Della Street thought things over for a while. “Gosh,” she said, “there’s one thing that keeps cropping up in my mind.”
“What’s that?”
“Adelle Winters having a .32-caliber revolver in her handbag. Do you suppose the police will search her?”
“You’re reading my mind!” Mason said.
“If it turns out that Mr. Hines has been shot by a .32 gun,” Della went on reflectively, “wouldn’t that... What would it do?”
“That depends. It might not mean too much. Of course, the whole thing will depend on what happens when they recover the bullet and the ballistics experts get done with it. They can tell whether it was or was not fired from any particular gun. You know that.”
“If they have the bullet?”
“That’s right.”
Della was looking at Mason in a peculiar way. “And the gun?”
“And the gun.”
“That last,” she said slowly, “changes the situation.”
“No, it doesn’t change it any,” Mason returned, “but it does complicate it.”
“Of course, no one knows just how smart Adelle Winters is.”
Mason grinned and looked at his watch. “We’ll probably have an answer to that question, too, within an hour, Della. Let’s go get something to eat.”
Chapter 6
It was after nine o’clock and Mason was pacing the floor when Paul Drake’s peculiarly spaced code knock sounded on the door of the outer office.
“That’s Paul,” Mason said. “Let him in, will you, Della.”
As Drake entered the office he said, “Hi, Della!” and, with a grimace at Mason, blew out his breath in a weary whistle. “Gosh, Perry, I’ve been busy!”
“Found out anything?”
“I think we’ve struck pay dirt.”
“Shoot.”
Drake dropped sidewise into the big overstuffed leather chair. “Your two women did a lot of shopping. Then they had dinner and went back to the apartment. My boys had spotted the chaps who were shadowing them and had no difficulty in trailing along behind.”

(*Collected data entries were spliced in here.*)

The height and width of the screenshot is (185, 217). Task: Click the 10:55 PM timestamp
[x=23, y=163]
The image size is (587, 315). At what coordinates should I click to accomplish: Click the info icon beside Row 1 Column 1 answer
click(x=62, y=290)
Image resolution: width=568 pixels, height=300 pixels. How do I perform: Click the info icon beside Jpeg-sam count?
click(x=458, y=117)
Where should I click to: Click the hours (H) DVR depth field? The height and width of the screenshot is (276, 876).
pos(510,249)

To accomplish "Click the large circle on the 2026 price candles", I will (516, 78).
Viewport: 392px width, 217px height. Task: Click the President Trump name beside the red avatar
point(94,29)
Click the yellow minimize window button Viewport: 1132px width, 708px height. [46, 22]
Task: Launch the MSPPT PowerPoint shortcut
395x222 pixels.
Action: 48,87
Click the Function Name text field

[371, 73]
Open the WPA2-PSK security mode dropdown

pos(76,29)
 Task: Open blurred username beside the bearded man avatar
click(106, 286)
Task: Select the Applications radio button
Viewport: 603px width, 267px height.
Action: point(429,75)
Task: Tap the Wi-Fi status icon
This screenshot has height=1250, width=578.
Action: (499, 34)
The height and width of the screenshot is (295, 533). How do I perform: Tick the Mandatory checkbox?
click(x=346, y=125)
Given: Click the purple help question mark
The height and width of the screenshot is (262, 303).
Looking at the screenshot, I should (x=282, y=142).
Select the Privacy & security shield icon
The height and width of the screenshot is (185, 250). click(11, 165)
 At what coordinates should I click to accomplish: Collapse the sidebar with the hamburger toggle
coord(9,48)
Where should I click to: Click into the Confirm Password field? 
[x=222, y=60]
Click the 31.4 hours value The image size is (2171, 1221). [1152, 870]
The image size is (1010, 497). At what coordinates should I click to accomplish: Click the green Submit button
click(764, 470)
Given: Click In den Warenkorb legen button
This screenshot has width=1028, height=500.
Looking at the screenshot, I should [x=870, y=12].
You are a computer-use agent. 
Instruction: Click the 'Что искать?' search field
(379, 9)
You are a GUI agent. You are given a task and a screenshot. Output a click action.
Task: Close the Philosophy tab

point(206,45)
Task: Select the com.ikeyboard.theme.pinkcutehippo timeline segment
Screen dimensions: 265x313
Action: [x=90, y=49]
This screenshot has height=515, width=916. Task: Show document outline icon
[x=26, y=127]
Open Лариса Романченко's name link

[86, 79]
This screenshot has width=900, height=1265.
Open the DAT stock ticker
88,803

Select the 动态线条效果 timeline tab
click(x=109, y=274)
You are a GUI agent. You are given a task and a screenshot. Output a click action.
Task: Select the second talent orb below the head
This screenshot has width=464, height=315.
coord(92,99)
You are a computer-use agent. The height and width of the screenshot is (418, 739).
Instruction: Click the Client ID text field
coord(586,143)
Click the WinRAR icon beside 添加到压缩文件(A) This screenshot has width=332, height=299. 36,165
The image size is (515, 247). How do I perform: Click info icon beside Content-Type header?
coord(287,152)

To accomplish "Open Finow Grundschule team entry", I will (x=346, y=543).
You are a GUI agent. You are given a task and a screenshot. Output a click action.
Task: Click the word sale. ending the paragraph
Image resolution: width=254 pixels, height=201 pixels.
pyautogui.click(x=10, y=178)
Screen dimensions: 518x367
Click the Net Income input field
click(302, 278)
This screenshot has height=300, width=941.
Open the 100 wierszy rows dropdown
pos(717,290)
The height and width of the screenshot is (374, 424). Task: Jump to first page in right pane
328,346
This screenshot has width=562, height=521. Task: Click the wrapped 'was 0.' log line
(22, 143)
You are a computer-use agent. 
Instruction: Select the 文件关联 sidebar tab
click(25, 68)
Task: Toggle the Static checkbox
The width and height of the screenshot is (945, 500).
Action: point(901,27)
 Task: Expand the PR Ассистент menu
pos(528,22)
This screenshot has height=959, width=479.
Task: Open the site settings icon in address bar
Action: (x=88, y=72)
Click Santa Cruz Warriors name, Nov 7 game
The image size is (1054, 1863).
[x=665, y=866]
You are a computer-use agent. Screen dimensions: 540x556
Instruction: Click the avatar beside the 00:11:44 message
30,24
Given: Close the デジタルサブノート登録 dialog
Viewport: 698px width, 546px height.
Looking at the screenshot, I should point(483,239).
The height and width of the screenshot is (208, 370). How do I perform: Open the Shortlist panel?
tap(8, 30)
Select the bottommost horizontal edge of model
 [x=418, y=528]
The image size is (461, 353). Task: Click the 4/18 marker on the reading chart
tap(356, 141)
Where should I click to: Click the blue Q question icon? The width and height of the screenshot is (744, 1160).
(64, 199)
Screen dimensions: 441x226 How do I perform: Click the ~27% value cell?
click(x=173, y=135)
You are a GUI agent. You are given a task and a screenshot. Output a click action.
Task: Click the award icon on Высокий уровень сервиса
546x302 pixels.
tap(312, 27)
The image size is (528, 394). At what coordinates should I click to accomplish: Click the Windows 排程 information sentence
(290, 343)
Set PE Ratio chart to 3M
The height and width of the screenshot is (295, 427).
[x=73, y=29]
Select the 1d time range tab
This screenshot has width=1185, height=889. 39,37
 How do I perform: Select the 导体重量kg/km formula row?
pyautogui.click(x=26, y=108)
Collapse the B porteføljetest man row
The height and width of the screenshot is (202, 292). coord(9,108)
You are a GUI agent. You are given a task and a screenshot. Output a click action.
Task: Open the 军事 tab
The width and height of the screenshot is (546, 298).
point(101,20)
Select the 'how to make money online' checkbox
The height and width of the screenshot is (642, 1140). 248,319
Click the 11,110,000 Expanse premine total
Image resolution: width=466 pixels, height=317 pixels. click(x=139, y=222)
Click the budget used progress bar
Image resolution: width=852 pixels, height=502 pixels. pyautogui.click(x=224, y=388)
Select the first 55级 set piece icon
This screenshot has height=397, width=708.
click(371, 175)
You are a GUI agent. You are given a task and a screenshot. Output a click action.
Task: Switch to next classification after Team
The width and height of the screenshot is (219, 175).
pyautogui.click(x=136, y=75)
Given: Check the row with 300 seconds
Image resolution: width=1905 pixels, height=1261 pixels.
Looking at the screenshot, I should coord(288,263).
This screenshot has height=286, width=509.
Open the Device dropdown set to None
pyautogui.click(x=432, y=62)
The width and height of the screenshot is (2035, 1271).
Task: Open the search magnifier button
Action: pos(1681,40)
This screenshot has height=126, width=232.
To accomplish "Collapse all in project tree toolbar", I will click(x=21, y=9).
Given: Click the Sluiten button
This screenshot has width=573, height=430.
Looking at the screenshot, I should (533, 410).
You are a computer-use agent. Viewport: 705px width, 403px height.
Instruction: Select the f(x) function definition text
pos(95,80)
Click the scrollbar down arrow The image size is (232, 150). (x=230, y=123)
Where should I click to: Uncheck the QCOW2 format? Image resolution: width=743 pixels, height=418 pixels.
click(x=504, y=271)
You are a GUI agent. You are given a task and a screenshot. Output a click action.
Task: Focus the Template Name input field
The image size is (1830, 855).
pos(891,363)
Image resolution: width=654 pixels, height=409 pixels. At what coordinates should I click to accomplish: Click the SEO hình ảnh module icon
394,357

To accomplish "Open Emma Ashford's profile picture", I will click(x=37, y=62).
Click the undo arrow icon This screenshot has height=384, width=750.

“The men who were shadowing the women followed them in their shopping and to the apartment?”
“That’s right.”
“And your men shadowed the shadows?”
“Right.”
“Then what?”
“Then all hell broke loose. Sirens, police cars, and excitement. Thanks to your tip, I got some reinforcements there in time and we were able to cover everything.”
“Just what happened?”
“Well, one of the chaps rushed out to a public telephone. My operative had a small, very powerful pair of binoculars and he was able to look through the glass door of the booth and get the number the man dialed. He looked it up, and it’s the number of the Interstate Investigators. My man telephoned me what he’d found out, and I immediately rushed men to the Interstate office, just as you’d instructed.
“Out at the scene of the crime, the Interstate men were busy trying to find someone they could pump, someone who knew the low-down. Finally, from a friendly police officer they got as much as anyone could get — the same as the newspaper men are getting. It may not be all the story, but it’s most of it.”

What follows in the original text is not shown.